→ WORK ORDER
Going through the entries below, find how many lines hold "will", then give that number alone.

→ DATA FOR REVIEW
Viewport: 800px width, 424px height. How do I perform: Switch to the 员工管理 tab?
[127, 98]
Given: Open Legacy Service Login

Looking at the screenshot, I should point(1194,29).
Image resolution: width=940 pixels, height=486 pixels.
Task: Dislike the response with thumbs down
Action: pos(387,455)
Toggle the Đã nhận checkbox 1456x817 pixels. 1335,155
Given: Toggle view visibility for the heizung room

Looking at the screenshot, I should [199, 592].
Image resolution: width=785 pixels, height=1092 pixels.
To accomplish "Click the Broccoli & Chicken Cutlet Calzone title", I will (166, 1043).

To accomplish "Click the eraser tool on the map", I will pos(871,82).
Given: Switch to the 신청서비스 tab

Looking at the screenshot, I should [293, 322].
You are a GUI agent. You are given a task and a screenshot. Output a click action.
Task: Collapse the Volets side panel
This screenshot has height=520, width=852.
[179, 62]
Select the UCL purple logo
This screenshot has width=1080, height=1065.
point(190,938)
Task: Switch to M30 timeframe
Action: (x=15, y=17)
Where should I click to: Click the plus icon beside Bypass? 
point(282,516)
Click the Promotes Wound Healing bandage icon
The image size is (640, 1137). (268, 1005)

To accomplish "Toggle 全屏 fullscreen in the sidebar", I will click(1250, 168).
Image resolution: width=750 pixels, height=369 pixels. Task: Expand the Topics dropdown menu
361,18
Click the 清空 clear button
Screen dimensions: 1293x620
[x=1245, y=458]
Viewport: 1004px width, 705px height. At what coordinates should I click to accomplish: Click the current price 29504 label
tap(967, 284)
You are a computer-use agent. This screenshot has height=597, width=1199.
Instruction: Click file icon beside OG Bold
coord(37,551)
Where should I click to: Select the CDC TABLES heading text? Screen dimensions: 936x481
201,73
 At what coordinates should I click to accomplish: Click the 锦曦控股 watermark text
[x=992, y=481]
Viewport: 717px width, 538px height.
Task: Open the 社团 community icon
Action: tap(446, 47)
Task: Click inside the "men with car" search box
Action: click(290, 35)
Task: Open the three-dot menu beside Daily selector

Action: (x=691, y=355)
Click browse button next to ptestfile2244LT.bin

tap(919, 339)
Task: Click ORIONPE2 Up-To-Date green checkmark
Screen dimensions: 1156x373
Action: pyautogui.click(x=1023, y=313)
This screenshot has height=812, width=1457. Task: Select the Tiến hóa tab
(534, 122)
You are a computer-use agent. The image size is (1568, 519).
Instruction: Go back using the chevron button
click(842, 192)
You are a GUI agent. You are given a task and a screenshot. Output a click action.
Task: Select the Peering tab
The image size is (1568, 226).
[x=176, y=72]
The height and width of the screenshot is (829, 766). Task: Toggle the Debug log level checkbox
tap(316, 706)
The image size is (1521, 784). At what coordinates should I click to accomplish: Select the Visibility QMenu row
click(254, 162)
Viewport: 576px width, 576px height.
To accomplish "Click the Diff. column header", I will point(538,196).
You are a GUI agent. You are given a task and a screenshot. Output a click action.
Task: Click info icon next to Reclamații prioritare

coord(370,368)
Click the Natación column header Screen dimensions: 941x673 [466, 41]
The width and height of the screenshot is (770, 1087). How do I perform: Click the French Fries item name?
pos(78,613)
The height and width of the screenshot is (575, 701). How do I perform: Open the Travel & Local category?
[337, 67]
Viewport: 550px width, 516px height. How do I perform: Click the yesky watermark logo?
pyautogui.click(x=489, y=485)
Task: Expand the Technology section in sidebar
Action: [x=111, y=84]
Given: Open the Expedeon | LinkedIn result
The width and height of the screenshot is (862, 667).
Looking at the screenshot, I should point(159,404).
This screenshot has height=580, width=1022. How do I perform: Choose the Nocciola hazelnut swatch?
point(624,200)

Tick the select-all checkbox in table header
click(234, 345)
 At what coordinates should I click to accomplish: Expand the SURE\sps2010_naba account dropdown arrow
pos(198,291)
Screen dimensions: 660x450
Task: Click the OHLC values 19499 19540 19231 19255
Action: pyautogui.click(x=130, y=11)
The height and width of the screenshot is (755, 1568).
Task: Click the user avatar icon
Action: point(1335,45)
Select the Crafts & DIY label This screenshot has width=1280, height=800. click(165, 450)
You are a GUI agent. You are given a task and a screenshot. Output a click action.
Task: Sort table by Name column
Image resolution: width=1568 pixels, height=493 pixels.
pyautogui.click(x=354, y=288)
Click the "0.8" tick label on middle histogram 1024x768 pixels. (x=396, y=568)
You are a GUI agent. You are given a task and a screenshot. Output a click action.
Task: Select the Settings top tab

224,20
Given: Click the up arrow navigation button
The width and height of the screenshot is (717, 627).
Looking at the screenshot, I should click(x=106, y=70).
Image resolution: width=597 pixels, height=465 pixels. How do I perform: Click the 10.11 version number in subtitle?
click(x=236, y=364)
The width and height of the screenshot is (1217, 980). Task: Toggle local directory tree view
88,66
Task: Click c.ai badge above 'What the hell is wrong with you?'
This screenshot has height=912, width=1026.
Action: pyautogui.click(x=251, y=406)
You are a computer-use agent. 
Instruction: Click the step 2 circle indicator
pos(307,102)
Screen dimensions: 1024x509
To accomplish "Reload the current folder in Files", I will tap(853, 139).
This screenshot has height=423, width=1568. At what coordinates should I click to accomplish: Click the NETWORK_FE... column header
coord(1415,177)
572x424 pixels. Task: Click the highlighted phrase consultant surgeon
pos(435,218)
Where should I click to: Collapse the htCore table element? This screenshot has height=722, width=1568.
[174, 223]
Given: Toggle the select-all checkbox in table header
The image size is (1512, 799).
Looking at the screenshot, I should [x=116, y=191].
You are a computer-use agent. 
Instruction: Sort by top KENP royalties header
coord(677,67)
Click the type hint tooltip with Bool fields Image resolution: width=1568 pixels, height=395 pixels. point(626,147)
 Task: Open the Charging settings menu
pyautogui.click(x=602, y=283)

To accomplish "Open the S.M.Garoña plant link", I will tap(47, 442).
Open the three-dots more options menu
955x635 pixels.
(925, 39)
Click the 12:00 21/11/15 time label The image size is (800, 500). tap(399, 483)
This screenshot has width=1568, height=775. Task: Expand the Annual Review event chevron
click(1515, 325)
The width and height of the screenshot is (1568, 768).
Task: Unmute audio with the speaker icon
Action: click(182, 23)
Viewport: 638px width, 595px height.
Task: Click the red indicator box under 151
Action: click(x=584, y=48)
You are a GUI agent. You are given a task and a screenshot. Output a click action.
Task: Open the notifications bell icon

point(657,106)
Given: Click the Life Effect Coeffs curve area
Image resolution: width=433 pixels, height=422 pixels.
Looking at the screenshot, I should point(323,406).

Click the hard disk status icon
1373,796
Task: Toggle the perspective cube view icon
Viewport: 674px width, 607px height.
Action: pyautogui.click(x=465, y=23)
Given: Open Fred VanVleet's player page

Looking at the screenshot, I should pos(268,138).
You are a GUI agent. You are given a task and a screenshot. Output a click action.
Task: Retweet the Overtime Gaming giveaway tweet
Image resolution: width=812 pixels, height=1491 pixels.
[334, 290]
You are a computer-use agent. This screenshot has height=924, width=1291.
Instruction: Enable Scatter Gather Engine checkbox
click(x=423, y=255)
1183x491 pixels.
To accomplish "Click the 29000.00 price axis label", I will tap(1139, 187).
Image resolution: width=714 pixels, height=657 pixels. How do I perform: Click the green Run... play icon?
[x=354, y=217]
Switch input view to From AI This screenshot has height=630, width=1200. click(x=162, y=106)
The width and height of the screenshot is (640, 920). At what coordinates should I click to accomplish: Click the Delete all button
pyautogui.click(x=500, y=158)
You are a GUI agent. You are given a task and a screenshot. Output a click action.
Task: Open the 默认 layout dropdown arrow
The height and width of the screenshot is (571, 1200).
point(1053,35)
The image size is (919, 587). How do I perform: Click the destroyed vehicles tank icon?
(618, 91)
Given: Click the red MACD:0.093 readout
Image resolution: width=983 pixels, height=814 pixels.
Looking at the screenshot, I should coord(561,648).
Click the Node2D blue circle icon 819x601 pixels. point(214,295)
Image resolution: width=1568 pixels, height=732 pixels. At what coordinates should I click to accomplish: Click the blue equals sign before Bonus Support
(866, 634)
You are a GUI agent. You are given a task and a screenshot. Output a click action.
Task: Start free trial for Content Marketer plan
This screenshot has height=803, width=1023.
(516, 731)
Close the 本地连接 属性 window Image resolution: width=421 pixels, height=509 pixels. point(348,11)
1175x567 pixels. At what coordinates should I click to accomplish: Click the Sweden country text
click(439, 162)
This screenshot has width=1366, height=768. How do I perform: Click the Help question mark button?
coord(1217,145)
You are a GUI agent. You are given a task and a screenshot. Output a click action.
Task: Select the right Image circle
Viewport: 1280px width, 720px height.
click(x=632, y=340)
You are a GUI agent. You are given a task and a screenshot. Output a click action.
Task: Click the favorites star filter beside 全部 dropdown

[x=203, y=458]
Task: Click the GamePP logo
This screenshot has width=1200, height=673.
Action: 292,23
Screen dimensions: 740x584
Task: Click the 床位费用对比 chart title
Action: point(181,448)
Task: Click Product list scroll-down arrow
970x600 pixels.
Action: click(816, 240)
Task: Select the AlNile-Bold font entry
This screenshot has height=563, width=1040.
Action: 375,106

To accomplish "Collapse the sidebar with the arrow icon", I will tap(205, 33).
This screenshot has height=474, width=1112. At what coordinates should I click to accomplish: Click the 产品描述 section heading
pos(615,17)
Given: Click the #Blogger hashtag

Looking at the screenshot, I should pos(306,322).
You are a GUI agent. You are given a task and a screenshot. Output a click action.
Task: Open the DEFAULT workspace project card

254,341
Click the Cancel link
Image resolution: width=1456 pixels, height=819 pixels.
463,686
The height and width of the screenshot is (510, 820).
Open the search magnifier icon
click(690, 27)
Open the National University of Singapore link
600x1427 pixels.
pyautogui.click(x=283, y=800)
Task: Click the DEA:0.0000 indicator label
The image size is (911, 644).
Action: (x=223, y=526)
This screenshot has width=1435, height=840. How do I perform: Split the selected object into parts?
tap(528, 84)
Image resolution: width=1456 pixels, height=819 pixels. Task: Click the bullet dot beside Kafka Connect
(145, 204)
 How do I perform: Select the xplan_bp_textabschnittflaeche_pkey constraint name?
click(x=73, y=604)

→ COMPLETED EXERCISE
8